*** RECORDS TO USE ***

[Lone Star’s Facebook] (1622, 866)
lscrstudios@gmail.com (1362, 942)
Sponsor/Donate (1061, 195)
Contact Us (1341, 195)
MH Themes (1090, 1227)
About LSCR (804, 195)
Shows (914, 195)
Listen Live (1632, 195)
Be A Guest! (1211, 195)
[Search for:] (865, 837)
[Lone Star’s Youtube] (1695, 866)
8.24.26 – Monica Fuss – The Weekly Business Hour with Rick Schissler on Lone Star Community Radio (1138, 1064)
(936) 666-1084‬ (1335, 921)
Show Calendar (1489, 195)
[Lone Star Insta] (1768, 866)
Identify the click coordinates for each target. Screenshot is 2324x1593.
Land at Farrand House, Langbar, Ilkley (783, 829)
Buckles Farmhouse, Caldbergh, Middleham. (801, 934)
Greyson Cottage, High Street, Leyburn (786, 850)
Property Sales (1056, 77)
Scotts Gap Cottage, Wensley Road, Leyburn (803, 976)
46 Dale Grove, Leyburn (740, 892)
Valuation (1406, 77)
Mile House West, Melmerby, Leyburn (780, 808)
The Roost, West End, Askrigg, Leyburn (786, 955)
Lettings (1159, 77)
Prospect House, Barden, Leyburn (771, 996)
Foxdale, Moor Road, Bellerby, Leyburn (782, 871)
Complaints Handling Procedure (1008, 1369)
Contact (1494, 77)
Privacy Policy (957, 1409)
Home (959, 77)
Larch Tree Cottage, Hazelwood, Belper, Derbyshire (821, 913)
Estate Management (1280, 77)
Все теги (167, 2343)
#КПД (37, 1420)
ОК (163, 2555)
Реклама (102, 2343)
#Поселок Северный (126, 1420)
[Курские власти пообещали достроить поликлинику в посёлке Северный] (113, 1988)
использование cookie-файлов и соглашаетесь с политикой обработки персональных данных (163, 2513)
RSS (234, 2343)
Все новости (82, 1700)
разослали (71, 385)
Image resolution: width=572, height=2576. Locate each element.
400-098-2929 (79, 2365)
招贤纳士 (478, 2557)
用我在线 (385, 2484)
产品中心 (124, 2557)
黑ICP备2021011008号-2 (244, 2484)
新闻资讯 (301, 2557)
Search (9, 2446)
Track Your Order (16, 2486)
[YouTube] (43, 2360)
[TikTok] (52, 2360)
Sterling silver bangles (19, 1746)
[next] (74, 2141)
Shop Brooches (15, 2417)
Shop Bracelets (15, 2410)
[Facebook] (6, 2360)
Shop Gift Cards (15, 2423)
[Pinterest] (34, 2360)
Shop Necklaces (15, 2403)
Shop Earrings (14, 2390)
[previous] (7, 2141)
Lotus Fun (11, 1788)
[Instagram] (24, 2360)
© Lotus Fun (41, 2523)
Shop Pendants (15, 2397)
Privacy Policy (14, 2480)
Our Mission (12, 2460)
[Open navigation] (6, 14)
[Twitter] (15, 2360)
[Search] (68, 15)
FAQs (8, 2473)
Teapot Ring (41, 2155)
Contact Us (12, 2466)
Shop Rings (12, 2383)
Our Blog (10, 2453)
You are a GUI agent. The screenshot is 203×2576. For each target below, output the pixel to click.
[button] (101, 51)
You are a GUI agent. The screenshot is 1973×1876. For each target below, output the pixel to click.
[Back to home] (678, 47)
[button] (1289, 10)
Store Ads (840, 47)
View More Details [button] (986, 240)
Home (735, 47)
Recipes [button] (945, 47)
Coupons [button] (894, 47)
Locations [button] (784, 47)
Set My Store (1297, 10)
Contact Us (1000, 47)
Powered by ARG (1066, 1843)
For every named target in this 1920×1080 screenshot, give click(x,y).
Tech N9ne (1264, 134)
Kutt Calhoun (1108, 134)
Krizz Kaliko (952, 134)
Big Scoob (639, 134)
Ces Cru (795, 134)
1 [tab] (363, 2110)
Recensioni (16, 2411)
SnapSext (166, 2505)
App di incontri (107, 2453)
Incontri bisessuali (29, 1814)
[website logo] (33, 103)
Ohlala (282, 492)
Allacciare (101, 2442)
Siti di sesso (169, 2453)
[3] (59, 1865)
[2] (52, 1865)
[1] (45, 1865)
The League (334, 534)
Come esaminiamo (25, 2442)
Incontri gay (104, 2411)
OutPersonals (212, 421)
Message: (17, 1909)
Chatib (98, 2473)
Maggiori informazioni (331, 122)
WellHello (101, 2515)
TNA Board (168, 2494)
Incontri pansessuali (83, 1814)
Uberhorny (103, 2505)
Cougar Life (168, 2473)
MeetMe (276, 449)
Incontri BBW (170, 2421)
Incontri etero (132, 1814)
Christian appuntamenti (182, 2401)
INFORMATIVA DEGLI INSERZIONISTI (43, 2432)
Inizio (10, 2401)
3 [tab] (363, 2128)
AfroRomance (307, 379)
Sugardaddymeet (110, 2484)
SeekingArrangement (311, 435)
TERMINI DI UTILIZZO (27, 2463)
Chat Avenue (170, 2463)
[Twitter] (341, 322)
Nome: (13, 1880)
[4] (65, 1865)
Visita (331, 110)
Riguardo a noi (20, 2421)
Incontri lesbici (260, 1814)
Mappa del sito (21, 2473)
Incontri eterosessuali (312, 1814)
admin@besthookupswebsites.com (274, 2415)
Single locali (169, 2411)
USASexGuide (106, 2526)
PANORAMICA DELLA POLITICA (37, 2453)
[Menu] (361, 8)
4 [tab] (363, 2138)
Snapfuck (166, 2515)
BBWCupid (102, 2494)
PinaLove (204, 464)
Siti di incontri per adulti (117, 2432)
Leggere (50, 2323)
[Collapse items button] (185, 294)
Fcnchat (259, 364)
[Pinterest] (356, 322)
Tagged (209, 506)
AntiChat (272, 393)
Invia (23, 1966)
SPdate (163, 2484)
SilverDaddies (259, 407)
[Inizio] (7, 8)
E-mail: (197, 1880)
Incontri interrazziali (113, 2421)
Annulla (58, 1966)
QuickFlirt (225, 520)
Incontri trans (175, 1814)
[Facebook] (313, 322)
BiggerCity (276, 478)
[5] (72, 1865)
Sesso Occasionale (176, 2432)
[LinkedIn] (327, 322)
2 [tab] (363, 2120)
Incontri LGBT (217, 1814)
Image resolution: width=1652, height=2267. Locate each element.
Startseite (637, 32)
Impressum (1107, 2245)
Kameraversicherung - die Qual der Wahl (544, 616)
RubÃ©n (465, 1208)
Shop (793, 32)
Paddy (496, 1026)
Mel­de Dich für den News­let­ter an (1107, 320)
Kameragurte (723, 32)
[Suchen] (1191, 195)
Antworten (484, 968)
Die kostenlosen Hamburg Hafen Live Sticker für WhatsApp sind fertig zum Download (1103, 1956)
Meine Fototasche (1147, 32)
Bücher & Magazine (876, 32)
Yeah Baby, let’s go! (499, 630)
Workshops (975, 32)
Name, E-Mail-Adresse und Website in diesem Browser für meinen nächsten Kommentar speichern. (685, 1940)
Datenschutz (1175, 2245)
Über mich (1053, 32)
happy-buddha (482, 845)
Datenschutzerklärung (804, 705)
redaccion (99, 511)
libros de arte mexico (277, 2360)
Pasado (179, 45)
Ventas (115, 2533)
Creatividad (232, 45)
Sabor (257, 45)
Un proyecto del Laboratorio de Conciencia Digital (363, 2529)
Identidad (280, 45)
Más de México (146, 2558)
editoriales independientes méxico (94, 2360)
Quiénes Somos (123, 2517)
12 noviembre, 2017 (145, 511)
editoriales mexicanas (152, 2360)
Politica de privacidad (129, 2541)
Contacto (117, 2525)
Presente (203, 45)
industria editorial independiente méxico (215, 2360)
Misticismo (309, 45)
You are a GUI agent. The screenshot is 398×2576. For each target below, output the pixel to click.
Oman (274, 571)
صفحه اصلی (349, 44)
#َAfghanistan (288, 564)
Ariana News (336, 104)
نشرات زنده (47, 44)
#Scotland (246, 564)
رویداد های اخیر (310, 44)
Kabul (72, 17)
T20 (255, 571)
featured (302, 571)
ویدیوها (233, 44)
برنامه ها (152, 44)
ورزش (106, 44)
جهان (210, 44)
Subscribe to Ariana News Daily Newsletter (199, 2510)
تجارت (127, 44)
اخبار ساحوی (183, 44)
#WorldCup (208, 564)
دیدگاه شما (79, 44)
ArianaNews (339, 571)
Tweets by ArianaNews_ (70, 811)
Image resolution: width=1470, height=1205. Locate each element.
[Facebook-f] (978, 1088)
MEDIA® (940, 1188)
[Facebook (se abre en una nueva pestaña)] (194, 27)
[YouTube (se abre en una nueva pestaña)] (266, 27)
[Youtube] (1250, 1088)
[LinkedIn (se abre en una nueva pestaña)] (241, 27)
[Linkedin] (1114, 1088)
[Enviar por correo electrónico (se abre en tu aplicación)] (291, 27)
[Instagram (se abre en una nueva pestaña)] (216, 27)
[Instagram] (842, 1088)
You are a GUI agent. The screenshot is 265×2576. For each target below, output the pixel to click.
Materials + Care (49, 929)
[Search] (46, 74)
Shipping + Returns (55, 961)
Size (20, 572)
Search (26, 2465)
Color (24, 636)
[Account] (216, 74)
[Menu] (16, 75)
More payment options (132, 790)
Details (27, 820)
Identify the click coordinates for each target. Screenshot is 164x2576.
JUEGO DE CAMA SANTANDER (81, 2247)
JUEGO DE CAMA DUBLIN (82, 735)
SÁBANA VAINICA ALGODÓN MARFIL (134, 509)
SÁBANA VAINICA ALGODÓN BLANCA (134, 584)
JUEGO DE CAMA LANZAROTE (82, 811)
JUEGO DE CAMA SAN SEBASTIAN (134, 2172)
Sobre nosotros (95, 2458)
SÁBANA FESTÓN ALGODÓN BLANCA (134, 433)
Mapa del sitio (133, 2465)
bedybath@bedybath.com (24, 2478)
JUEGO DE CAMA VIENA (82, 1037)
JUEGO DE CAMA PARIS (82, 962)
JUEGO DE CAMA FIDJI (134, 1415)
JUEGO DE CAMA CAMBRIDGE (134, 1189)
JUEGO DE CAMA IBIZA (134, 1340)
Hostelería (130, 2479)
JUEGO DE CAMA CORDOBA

***

→ **WORK REQUIRED**
Proceeding from the line containing "46 Dale Grove, Leyburn (740, 892)" through the line containing "#Поселок Северный (126, 1420)", transcribe the lines above exactly, both end lines included.

→ **RESPONSE TO THIS TASK**
46 Dale Grove, Leyburn (740, 892)
Valuation (1406, 77)
Mile House West, Melmerby, Leyburn (780, 808)
The Roost, West End, Askrigg, Leyburn (786, 955)
Lettings (1159, 77)
Prospect House, Barden, Leyburn (771, 996)
Foxdale, Moor Road, Bellerby, Leyburn (782, 871)
Complaints Handling Procedure (1008, 1369)
Contact (1494, 77)
Privacy Policy (957, 1409)
Home (959, 77)
Larch Tree Cottage, Hazelwood, Belper, Derbyshire (821, 913)
Estate Management (1280, 77)
Все теги (167, 2343)
#КПД (37, 1420)
ОК (163, 2555)
Реклама (102, 2343)
#Поселок Северный (126, 1420)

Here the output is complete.